Vin and I usually returned to our allotted sleeping quarters fairly late at night. We were lucky in having commandeered the only bunk on the sleeping flat. All our companions had to sling hammocks every night, but we had an upper and lower bunk which was fastened into a fairly secluded corner spot inset just inside the doorway. I slept in the lower bunk and Vin used the upper.

About three o’clock in the middle of one night, I woke up and became quite concerned upon noticing several inches of water flooding down the passageway, which was only a foot or two from my makeshift pillow. Also, there was quite a bit of smoke about. Looking into the flat, I saw that not only had all the fellows in hammocks disappeared, but most of their hammocks had gone as well. I banged on the bunk above me and called to Vin. His sleepy head looked over the edge of the bunk. I was glad to see he was still there. I was glad not to be alone in this strange situation, in the middle of the ocean in the middle of the night with water and smoke about, in the middle of a war. We were discussing what to do when someone came sloshing up the passageway through the water. We called to him and he stopped to tell us not to worry.

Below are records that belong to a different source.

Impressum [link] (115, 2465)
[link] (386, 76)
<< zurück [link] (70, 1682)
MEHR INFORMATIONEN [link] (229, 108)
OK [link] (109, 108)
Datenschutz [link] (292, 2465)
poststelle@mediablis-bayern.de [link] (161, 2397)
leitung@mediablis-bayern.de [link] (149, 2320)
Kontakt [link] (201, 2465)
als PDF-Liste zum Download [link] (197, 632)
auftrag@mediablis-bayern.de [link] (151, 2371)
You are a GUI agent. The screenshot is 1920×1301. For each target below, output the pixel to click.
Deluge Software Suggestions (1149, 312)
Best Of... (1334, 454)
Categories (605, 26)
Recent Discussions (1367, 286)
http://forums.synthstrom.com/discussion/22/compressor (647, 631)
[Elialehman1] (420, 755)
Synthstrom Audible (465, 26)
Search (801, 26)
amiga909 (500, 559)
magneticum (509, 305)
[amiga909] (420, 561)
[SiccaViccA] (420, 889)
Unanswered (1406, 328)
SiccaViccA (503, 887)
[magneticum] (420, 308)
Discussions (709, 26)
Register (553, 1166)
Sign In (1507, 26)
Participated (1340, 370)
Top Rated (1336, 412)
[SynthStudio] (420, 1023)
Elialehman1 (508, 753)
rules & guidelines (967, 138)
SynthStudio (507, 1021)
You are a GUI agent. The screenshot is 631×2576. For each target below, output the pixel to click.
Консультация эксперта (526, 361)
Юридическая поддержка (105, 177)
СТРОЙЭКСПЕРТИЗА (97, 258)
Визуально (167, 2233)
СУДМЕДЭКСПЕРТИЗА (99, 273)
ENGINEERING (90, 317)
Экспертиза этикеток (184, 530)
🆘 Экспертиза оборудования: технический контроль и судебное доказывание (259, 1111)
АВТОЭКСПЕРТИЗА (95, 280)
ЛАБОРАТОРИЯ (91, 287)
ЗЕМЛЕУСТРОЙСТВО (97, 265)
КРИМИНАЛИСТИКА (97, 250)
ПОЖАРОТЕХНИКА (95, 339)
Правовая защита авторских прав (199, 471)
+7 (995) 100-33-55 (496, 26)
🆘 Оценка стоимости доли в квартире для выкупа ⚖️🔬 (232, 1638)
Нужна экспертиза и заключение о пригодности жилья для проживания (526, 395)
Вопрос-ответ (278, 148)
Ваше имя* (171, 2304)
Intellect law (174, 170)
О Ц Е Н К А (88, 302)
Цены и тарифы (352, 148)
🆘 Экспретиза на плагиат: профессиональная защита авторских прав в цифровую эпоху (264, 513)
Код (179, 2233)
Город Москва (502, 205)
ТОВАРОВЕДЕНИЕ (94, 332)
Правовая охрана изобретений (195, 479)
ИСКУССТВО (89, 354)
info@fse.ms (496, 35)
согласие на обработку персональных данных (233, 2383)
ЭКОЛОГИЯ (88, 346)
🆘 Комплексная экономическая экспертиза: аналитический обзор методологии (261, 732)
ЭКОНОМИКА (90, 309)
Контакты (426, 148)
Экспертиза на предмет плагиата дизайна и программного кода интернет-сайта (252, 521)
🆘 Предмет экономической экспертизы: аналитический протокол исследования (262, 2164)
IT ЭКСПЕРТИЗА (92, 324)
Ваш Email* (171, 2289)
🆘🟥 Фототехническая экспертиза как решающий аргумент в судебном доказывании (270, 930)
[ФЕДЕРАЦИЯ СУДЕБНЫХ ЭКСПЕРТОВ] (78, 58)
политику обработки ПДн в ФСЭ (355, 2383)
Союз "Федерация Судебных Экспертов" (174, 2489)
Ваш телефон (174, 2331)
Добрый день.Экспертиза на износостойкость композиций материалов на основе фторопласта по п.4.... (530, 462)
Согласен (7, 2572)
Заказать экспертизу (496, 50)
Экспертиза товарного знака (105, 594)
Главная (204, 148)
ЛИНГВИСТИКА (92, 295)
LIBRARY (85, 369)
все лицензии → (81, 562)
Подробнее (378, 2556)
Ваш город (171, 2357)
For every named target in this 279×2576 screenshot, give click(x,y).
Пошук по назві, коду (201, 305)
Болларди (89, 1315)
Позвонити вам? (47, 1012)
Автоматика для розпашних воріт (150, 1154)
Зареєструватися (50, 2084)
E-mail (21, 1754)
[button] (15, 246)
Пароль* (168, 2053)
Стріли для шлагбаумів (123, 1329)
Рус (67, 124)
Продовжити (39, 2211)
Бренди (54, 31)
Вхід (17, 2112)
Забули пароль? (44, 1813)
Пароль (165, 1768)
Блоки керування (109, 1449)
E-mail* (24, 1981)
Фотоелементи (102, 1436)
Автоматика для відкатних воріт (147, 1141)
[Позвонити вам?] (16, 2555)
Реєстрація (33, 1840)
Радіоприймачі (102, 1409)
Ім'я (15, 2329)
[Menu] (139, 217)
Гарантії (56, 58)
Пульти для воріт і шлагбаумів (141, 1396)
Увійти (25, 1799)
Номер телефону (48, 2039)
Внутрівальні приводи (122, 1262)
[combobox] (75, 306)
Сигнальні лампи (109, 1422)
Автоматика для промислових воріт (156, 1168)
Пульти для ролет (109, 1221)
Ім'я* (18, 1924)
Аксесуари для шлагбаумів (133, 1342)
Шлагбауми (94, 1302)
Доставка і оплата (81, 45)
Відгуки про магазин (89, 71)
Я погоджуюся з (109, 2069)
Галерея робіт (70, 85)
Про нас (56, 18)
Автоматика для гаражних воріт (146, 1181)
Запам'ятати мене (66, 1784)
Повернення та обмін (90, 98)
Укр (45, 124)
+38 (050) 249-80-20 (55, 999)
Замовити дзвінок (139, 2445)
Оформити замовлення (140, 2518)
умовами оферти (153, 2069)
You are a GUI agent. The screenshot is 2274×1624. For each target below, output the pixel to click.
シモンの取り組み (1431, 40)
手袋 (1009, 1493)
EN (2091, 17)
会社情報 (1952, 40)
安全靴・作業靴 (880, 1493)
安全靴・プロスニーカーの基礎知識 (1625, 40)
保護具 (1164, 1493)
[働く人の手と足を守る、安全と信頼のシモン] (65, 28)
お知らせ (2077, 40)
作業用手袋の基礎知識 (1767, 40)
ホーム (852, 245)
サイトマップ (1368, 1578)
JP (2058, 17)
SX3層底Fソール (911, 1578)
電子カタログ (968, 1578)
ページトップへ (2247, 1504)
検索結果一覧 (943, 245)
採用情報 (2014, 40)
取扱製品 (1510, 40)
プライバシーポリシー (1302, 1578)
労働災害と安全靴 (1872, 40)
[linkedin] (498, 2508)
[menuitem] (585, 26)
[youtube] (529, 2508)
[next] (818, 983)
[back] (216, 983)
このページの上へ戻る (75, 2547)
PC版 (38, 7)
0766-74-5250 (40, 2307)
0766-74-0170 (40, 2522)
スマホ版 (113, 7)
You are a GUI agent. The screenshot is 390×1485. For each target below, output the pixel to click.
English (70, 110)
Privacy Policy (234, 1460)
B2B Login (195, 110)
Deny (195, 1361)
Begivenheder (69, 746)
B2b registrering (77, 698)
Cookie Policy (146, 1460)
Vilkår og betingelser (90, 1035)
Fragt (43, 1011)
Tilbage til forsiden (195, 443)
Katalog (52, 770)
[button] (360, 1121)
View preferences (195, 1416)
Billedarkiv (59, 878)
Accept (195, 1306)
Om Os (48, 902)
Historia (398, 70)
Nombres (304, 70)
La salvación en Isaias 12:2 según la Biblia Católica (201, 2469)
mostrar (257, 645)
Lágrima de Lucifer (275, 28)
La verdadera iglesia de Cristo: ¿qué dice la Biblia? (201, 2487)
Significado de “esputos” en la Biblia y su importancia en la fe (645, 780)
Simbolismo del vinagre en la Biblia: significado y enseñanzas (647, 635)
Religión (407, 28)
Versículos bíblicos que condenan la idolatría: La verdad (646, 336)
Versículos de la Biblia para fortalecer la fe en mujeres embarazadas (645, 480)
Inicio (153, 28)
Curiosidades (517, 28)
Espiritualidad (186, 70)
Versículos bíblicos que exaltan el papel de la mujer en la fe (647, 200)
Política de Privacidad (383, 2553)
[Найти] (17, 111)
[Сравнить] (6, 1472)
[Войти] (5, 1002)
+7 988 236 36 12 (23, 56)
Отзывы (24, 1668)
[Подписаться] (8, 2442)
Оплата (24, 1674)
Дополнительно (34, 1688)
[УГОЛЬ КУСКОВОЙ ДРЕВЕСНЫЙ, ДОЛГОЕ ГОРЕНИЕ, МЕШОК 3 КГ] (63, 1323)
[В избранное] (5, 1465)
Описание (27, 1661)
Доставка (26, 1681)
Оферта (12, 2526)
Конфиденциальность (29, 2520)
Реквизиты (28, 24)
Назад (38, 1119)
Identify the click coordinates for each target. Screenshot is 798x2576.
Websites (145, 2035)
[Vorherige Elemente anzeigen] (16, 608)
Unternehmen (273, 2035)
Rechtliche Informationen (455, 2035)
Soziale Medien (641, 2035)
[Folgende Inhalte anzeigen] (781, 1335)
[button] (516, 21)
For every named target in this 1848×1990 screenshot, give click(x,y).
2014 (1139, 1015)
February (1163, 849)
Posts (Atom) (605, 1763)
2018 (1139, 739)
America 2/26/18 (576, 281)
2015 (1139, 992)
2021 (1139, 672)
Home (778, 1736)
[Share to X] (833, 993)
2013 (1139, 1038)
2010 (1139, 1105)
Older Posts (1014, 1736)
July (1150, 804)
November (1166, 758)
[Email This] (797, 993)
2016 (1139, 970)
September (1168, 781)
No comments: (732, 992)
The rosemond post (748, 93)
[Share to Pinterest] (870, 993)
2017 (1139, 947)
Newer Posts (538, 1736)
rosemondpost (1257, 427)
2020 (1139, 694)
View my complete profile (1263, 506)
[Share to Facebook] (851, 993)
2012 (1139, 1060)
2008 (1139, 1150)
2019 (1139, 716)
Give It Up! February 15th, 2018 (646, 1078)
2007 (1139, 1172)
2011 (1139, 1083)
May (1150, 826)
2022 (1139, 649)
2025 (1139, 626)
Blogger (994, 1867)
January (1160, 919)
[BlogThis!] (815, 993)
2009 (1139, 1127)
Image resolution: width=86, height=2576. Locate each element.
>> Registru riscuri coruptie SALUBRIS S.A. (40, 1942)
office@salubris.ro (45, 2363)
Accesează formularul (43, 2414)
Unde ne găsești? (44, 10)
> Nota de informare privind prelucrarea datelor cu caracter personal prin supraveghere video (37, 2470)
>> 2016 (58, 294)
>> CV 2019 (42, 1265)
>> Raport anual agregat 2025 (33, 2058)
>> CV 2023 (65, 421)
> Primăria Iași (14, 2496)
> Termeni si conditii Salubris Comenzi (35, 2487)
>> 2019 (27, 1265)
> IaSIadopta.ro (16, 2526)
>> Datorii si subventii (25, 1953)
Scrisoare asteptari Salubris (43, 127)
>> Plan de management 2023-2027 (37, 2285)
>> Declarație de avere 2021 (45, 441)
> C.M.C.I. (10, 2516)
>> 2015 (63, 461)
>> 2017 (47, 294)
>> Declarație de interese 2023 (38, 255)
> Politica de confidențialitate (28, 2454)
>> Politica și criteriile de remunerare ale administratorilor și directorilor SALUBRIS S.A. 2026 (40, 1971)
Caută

The dry canteen on the deck above had caught fire. The smoke had woken all our people who had retreated to the clear air of an upper deck with their hammocks. We had been overlooked in our little nook. And the water coming down the companionway and along the passage was just the water from the fire hoses. It was all just about over, he said, so we might as well stay where we were. He went off down the passage. Relieved, we were about to go back to sleep when we noticed that floating down the ladderway from the deck above was a variety of objects. After bumping down the steps, they floated along the passageway past our doorway. By reaching out across the low coaming and without leaving my bunk, I could grab these items out of the water. As I picked them up I passed them up to Vin who dried them with our towels and stowed them away in our kitbags. We soon had a good haul of Hershey chocolate bars, boxes of lifesaver candies, hairbrush and comb sets in cellophane packets, a few cartons of cigarettes, and other oddments. After a while, the flow ceased so we went back to sleep. But we were able to give away chocolate bars and things to the deserving and obliging for several weeks after landing ashore.

When a couple of American patrol aircraft flew out of the sunset to meet us, we knew we were near the end of our sea trip. Our US Air Force passengers went mad waving to their compatriots as they flew past the ship several times so low that from our promenade decks we were looking down and into the planes.

I borrowed a pair of high-power binoculars and went up on the highest deck. I looked back eastwards over the ship’s wake. I could see nothing. Nobody was following us. Finally, we were safe. I went down and told the rest of our group. “We’re okay, lads. There’s no sign whatever of Chief Petty Officer Wilmott coming up astern. Everybody relax. Talk about aeroplanes and flying as much as you want.”

The next morning we saw the Massachusetts’ coastline and within an hour or so, we were docking in Boston and getting our first look at the vaunted new world.